Por fim, ele destaca que o impacto mais profundo da administração Trump na Ásia pode ser seu efeito desglobalizador nas relações internacionais. Segundo sua análise, os EUA têm se concentrado cada vez mais em interesses domésticos e essa tendência provavelmente continuará, deixando espaço para uma China mais assertiva preencher o vácuo.
“O desejo mútuo de EUA e China de se desvincularem de sua relação econômica evoluiu de uma disputa comercial para uma mudança mais permanente. A Ásia orbita amplamente em torno da economia da China e da influência política dos EUA, criando tensões que historicamente foram manejadas com pragmatismo e flexibilidade. No entanto, esse equilíbrio está se desgastando. À medida que mudam as dinâmicas geoeconômicas da Ásia, as estratégias de investimento locais precisam se adaptar às crescentes tensões e pontos de conflito. A incerteza econômica derivada de possíveis falhas em acordos comerciais e sanções agrava a situação”, argumenta Woods.
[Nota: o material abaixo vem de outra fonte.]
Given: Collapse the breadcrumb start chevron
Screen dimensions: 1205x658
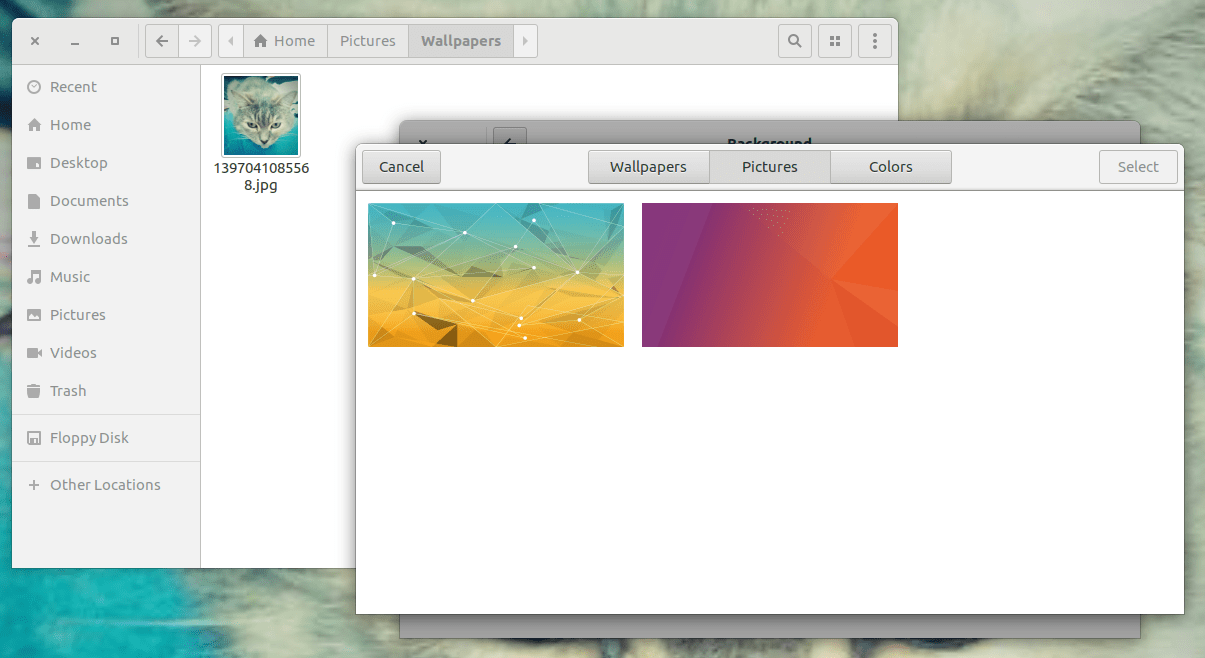Looking at the screenshot, I should 229,41.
Entre as últimas conclusões do especialista da Lombard Odier, embora muitas nações asiáticas tenham mantido uma postura não alinhada entre EUA e China, o apelo econômico da China, especialmente por meio de desenvolvimentos de infraestrutura multirregionais como a iniciativa “Belt and Road”, torna a neutralidade cada vez mais desafiadora. “Isso pode levar a um realinhamento de posições, resultando em novas esferas de influência”, conclui John Woods.